The young monster is Humbert, who initially fears that Hall, a Small-Eyes, will kill him. (Monsters have large eyes). He explains that his father taught him the magic of how to move between the monster land and the land beyond the mountain, Hal's land.  Despite the danger, Humbert visits continuously, because Hal's land is so beautiful. But now, through Hal's doing, the black fir tree twig that Humbert needs to make the magic work is lost, and Humbert can't go home.  Hal tells Humbert that there is a black fir tree in the garden of the palace, and to wait in hiding until Hal can get another twig and return.

Hal makes it back to the palace, passing as a commoner and as a result seeing more of the everyday life of the people, and gets another black fir twig. When he returns, he learns that Archer has captured Humbert, and has put him on display in a cage. Hal rescues him, but is injured, and the two boys make their way back to Humbert's world, passing through the The Land Between before entering the monster's world. There, Hal is nursed to health by Humbert's mother, who resents his presence because he is a Small-Eyes and puts her in danger with the other monsters.

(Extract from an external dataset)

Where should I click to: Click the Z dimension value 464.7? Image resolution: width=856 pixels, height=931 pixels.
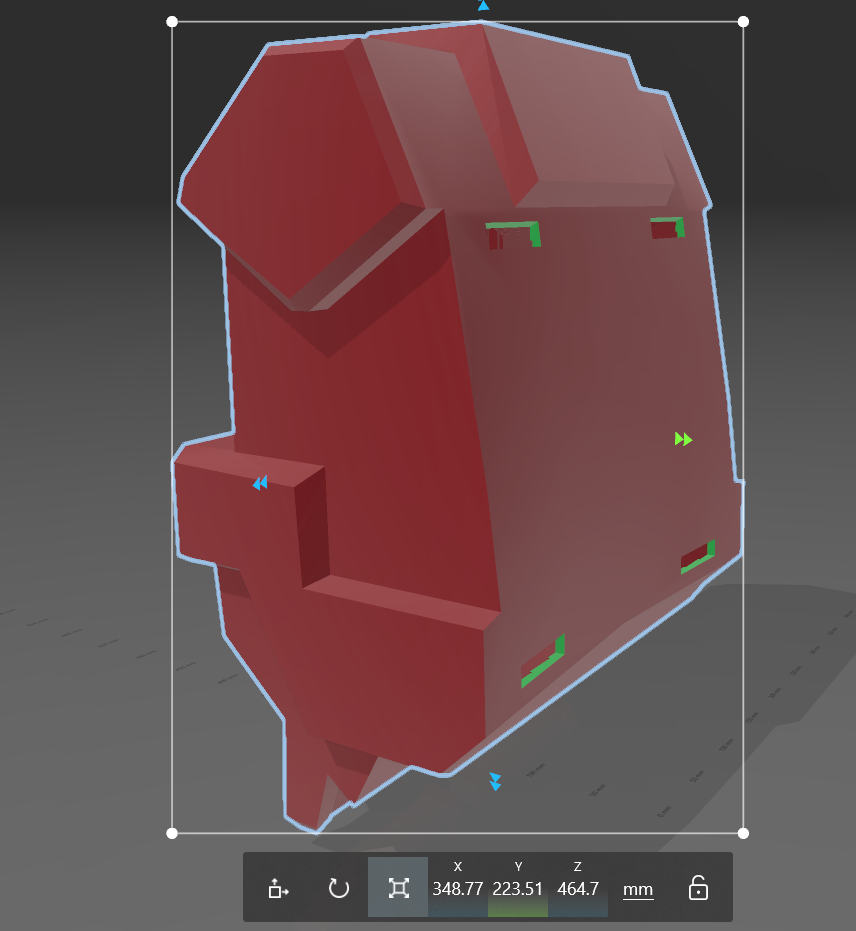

One day, the other monsters stone Humbert's house and Hal is forced to leave, with Humbert's help. Back at the castle, he learns that Archer has been banished for a year and all of the animals set free. A doctor examines him, and declares that he has been under a spell of the Witch of the Woods, pointing to Hal's scar as proof. Hal lets them all believe that, it certainly raised his parent's estimation of him, and whenever possible, goes back to Black Rock Mountain and plays with Humbert in The Land Between.

My Friend the Monster at Amazon.


Book #16: A Lion to Guard Us by Clyde Robert Bulla (1981). Illustrated by Michele Chessare. 115 pages.

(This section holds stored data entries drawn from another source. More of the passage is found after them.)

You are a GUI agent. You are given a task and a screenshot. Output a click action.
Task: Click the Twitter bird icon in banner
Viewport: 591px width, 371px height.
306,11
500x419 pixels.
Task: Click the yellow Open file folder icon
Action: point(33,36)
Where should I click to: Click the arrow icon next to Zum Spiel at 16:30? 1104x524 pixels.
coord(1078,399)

In his Historical Note at the end of the book, Bulla writes that A Lion to Guard Us was inspired by the 1609 voyage of the Sea Adventure, which with eight other ships sailed from Plymouth, England to Virginia, then an English colony. The ships were bringing supplies and men to Jamestown, settled two years previous and not in dire straits.  During the voyage, a storm drove the ships apart and the Sea Adventure was shipwrecked on an island in the Bermudas, six hundred miles from Virginia.  Using the wreckage of the Sea Adventure to build two new ships, nine months later all of the original passengers sailed to Virginia, delivering food, supplies and help to Jamestown. News of these events were published in England, some of which, Bulla claims, were read by a man who wrote plays named William Shakespeare, who went on to write a play about a ship, a storm and an enchanted Island called The Tempest.

When their mother, a servant in a London household, dies, the three Freebold children, Amanda, Meg, and Jemmy, must find a way to get to their father, who emigrated to Jamestown several years before.  Thrown out of the house where their mother was a servant, they are taken in by a kindly Dr. Crider, who books all four of them a passage to Virginia on the Sea Adventure.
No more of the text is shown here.